» **WORK INSTRUCTIONS**
Could you duplicate everything from the start of the records down to the line containing "The width and height of the screenshot is (629, 526).", keeping each line exactly as it appears?

DATASET below:

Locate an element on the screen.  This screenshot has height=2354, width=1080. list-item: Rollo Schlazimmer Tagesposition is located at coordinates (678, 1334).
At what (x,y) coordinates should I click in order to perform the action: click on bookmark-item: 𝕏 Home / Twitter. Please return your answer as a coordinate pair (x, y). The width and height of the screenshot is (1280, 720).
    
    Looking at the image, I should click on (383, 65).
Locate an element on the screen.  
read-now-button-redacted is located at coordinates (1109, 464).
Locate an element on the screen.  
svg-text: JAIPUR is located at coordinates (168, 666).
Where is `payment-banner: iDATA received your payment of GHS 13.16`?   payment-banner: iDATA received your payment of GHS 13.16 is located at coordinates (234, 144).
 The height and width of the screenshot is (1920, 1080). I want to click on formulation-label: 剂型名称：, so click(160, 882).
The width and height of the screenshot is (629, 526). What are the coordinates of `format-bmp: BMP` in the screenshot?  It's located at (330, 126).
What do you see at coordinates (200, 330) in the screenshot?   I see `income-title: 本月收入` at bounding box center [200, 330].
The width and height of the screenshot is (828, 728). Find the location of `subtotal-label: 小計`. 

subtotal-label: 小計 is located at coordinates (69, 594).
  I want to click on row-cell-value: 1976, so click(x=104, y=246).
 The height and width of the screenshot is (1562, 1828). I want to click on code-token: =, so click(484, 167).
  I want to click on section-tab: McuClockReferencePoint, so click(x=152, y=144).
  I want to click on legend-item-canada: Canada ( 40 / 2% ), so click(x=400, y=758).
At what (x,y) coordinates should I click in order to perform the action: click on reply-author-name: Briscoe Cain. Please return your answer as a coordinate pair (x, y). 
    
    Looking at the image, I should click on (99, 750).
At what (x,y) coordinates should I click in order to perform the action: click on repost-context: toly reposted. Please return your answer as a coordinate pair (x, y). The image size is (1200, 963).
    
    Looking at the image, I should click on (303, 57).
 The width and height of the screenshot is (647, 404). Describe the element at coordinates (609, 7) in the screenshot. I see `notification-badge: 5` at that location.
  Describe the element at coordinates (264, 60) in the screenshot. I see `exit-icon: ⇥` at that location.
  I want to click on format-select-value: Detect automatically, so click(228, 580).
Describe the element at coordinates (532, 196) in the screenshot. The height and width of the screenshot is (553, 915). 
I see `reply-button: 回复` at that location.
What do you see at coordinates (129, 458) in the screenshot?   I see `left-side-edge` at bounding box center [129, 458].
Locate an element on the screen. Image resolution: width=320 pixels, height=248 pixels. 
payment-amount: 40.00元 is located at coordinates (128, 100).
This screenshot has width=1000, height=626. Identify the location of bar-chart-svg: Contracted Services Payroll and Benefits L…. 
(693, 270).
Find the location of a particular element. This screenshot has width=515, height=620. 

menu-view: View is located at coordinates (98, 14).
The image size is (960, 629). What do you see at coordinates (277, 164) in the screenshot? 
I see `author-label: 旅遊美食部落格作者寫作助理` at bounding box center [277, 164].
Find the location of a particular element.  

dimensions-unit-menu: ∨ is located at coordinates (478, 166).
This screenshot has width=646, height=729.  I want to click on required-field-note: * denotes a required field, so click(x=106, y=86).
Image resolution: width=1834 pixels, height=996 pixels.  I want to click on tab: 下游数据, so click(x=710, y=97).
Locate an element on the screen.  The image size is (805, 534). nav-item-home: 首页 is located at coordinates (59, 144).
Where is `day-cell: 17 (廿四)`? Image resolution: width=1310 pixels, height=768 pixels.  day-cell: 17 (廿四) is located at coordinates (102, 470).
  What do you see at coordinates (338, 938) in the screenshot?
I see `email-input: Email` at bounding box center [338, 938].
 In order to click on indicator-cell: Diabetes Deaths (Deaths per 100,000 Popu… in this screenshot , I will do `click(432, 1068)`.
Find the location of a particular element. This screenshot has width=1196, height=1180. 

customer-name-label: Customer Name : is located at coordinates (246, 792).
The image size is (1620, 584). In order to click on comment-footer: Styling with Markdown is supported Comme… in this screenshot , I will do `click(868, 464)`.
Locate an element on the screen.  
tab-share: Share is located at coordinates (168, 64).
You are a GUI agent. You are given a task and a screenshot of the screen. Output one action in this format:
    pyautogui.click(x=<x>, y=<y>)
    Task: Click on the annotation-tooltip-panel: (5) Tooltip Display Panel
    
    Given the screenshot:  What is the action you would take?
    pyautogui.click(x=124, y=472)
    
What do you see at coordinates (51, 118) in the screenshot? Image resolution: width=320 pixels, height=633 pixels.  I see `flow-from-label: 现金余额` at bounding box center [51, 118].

End of DATASET.

» **OUTPUT FOR THIS TASK**
Locate an element on the screen.  This screenshot has height=2354, width=1080. list-item: Rollo Schlazimmer Tagesposition is located at coordinates (678, 1334).
At what (x,y) coordinates should I click in order to perform the action: click on bookmark-item: 𝕏 Home / Twitter. Please return your answer as a coordinate pair (x, y). The width and height of the screenshot is (1280, 720).
    
    Looking at the image, I should click on (383, 65).
Locate an element on the screen.  
read-now-button-redacted is located at coordinates (1109, 464).
Locate an element on the screen.  
svg-text: JAIPUR is located at coordinates (168, 666).
Where is `payment-banner: iDATA received your payment of GHS 13.16`?   payment-banner: iDATA received your payment of GHS 13.16 is located at coordinates (234, 144).
 The height and width of the screenshot is (1920, 1080). I want to click on formulation-label: 剂型名称：, so click(160, 882).
The width and height of the screenshot is (629, 526). What are the coordinates of `format-bmp: BMP` in the screenshot?  It's located at (330, 126).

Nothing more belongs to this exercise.